*Exercise requirements*. Among the lines of data below, reproduce only those from the one with "Chamber Network (583, 22)" through the one with "Team (573, 1785)", exactly as they stand, both ends included.

[Collected data entries]
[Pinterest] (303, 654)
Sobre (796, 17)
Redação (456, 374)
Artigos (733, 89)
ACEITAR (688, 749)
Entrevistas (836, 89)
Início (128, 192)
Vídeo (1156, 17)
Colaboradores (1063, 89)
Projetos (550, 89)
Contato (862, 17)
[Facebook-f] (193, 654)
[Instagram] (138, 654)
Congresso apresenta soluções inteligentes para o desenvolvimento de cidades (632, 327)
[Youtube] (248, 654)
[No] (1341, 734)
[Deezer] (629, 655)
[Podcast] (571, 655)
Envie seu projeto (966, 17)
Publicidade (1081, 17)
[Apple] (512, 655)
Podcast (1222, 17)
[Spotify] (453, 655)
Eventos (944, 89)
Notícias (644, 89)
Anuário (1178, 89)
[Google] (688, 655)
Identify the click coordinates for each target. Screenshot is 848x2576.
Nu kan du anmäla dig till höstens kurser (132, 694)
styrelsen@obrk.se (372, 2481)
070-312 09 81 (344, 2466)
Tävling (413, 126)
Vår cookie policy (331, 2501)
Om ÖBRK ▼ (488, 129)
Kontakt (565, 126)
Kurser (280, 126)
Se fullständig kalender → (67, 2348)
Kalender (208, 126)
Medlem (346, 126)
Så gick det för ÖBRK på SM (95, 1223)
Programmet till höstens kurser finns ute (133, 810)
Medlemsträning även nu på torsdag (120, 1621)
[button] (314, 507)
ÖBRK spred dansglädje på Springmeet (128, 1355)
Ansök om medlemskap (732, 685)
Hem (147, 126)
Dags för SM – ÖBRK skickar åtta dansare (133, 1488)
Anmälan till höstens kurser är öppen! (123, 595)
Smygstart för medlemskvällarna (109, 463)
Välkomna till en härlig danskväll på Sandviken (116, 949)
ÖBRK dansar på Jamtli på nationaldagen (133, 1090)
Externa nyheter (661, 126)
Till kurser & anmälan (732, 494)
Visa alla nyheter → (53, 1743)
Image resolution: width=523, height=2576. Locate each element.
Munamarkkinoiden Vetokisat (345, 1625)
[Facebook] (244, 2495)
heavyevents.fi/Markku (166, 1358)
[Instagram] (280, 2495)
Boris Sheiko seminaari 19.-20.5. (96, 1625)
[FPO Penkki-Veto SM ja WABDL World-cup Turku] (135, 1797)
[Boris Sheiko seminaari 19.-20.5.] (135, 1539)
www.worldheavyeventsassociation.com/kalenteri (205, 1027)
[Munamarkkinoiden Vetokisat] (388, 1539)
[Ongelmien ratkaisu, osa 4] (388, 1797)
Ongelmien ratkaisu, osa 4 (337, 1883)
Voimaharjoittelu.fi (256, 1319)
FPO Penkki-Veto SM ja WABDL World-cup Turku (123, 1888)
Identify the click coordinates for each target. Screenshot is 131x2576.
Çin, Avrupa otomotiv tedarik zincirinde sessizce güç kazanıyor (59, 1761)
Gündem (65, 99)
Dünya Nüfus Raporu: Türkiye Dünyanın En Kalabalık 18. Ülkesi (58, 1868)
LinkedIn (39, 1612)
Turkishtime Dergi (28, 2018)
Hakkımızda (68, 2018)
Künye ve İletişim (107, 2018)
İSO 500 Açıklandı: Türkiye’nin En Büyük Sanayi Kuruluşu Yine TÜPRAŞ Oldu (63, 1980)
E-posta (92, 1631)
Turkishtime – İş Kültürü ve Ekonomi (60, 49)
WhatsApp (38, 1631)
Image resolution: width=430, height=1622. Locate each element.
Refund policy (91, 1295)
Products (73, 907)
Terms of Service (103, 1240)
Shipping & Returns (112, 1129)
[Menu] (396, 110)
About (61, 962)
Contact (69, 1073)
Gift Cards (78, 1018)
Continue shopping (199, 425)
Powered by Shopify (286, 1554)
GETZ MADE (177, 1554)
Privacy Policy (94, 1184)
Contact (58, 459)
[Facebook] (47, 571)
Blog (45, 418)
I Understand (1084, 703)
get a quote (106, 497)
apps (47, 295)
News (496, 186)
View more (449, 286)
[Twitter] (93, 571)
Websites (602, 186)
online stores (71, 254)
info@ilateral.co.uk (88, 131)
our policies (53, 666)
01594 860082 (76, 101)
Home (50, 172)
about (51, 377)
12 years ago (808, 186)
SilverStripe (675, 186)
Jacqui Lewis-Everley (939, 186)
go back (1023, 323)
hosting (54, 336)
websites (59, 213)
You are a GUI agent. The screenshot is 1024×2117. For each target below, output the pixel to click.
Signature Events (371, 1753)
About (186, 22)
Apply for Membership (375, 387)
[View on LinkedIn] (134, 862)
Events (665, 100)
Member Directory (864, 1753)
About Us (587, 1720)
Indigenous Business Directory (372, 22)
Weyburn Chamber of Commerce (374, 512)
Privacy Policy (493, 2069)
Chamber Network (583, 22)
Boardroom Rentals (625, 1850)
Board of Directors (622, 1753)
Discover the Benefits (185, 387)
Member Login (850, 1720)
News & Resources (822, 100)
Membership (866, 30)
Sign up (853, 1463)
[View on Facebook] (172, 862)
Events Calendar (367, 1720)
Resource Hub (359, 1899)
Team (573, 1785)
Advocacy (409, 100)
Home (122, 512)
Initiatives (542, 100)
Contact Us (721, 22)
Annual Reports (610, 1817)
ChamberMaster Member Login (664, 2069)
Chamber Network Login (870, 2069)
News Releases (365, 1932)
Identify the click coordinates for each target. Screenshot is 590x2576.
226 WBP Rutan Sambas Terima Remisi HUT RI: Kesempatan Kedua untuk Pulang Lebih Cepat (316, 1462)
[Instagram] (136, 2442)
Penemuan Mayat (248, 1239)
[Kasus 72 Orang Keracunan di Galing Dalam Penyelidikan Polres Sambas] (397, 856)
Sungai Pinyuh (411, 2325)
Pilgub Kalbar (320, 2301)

*Answer for this exercise*.
Chamber Network (583, 22)
Boardroom Rentals (625, 1850)
Board of Directors (622, 1753)
Discover the Benefits (185, 387)
Member Login (850, 1720)
News & Resources (822, 100)
Membership (866, 30)
Sign up (853, 1463)
[View on Facebook] (172, 862)
Events Calendar (367, 1720)
Resource Hub (359, 1899)
Team (573, 1785)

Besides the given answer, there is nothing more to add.